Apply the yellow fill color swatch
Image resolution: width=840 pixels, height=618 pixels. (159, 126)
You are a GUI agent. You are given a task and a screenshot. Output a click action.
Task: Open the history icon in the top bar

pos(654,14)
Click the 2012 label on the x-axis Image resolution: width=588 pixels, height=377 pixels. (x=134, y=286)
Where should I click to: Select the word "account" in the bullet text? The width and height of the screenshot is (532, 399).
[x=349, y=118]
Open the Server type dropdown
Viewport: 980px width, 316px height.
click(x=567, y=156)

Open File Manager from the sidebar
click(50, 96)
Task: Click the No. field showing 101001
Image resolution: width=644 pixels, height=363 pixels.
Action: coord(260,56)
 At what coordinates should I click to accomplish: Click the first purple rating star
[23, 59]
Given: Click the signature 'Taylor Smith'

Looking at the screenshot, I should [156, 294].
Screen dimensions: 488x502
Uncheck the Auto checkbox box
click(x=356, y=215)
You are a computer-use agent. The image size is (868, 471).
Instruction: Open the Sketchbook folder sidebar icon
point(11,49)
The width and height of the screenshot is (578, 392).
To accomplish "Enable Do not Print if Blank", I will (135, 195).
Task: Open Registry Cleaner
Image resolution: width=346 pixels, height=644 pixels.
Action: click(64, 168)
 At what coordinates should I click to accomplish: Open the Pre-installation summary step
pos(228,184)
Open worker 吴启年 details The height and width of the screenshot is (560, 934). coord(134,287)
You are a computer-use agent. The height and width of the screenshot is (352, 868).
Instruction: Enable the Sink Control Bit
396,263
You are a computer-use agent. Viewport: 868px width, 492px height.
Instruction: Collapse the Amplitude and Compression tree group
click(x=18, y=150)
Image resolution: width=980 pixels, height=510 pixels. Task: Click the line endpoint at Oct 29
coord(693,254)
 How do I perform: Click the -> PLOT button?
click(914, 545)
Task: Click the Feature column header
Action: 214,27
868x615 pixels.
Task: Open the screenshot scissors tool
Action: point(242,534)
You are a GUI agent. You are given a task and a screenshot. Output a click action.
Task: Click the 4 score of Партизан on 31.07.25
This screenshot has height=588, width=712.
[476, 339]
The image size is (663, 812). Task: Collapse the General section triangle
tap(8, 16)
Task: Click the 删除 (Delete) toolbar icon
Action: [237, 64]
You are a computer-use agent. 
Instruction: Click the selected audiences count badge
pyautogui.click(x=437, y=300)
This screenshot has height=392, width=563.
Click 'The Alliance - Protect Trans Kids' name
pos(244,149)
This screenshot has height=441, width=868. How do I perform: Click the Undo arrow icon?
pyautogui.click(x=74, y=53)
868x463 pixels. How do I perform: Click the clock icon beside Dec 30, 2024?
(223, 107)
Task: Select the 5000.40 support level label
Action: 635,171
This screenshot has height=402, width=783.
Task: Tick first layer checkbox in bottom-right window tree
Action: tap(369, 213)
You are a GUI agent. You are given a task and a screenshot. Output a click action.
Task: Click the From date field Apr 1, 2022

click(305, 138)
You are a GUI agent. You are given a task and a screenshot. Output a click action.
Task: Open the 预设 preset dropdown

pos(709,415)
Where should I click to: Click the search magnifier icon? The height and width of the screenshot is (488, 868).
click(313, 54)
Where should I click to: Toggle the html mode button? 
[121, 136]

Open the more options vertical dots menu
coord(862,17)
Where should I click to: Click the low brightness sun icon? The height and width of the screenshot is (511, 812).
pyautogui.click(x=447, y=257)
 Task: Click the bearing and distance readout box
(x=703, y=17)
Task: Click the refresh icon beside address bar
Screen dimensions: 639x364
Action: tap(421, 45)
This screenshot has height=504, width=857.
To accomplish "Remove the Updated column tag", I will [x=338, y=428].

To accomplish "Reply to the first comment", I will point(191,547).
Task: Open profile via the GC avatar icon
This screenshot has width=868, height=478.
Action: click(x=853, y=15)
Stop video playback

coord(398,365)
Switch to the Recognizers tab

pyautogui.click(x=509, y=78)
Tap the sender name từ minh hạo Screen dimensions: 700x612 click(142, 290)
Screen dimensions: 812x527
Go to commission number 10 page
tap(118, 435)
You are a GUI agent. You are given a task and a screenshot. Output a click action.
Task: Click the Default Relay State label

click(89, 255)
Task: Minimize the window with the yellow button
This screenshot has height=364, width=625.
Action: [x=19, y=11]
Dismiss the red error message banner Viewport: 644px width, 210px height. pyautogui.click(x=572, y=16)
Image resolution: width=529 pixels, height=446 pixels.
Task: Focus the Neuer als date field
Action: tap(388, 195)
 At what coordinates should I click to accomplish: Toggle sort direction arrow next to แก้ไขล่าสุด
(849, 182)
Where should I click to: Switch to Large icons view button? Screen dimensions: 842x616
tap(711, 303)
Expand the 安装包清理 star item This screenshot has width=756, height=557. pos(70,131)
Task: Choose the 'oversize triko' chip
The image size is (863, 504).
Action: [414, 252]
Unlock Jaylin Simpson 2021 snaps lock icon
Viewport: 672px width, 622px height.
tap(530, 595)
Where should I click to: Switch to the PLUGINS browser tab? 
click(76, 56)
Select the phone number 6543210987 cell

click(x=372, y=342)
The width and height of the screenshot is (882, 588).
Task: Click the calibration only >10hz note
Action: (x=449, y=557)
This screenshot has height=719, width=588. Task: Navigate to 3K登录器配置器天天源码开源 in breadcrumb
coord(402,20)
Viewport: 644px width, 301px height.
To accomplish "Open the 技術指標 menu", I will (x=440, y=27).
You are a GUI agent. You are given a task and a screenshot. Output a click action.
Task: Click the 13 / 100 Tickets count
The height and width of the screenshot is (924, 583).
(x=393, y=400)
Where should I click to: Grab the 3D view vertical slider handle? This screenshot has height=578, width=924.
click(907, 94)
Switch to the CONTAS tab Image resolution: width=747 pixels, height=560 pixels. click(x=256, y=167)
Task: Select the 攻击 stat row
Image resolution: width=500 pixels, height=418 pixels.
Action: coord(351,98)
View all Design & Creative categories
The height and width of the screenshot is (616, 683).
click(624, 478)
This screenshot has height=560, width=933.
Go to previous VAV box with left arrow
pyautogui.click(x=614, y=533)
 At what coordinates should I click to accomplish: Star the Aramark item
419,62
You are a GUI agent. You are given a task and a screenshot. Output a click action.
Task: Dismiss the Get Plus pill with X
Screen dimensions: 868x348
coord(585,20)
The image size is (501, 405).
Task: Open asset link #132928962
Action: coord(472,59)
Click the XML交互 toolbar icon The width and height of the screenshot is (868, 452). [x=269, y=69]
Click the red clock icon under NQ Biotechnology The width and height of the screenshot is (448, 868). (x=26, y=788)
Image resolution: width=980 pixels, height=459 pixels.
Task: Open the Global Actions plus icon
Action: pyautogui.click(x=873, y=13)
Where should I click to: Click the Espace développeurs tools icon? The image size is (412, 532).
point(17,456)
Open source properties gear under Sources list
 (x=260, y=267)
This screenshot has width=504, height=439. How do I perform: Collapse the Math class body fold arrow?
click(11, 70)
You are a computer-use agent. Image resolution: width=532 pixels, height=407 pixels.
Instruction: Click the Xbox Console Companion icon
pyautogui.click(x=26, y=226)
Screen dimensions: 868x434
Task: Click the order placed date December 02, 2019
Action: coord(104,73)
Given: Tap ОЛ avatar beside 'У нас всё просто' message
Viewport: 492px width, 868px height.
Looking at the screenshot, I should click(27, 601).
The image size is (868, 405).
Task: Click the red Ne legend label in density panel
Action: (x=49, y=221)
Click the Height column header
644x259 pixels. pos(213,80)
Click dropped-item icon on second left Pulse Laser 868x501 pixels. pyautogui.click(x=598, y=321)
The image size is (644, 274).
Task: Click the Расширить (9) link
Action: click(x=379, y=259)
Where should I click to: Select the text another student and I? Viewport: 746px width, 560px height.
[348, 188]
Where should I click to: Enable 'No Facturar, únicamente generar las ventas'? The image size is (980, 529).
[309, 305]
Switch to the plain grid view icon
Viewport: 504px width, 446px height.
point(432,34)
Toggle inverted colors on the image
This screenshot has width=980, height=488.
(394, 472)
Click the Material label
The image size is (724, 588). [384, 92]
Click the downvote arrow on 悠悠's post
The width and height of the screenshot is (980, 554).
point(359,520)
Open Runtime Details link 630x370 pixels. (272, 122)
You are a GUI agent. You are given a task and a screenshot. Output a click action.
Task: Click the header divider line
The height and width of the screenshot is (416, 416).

■ TASK
Give an exact copy of the lines above, from the top of the records to the line that contains "You are a computer-use agent. The height", taking in both ends.

■ EXERCISE RESPONSE
Apply the yellow fill color swatch
Image resolution: width=840 pixels, height=618 pixels. (159, 126)
You are a GUI agent. You are given a task and a screenshot. Output a click action.
Task: Open the history icon in the top bar

pos(654,14)
Click the 2012 label on the x-axis Image resolution: width=588 pixels, height=377 pixels. (x=134, y=286)
Where should I click to: Select the word "account" in the bullet text? The width and height of the screenshot is (532, 399).
[x=349, y=118]
Open the Server type dropdown
Viewport: 980px width, 316px height.
click(x=567, y=156)

Open File Manager from the sidebar
click(50, 96)
Task: Click the No. field showing 101001
Image resolution: width=644 pixels, height=363 pixels.
Action: coord(260,56)
 At what coordinates should I click to accomplish: Click the first purple rating star
[23, 59]
Given: Click the signature 'Taylor Smith'

Looking at the screenshot, I should [156, 294].
Screen dimensions: 488x502
Uncheck the Auto checkbox box
click(x=356, y=215)
You are a computer-use agent. The image size is (868, 471).
Instruction: Open the Sketchbook folder sidebar icon
point(11,49)
The width and height of the screenshot is (578, 392).
To accomplish "Enable Do not Print if Blank", I will (135, 195).
Task: Open Registry Cleaner
Image resolution: width=346 pixels, height=644 pixels.
Action: click(64, 168)
 At what coordinates should I click to accomplish: Open the Pre-installation summary step
pos(228,184)
Open worker 吴启年 details The height and width of the screenshot is (560, 934). coord(134,287)
You are a computer-use agent. The height and width of the screenshot is (352, 868).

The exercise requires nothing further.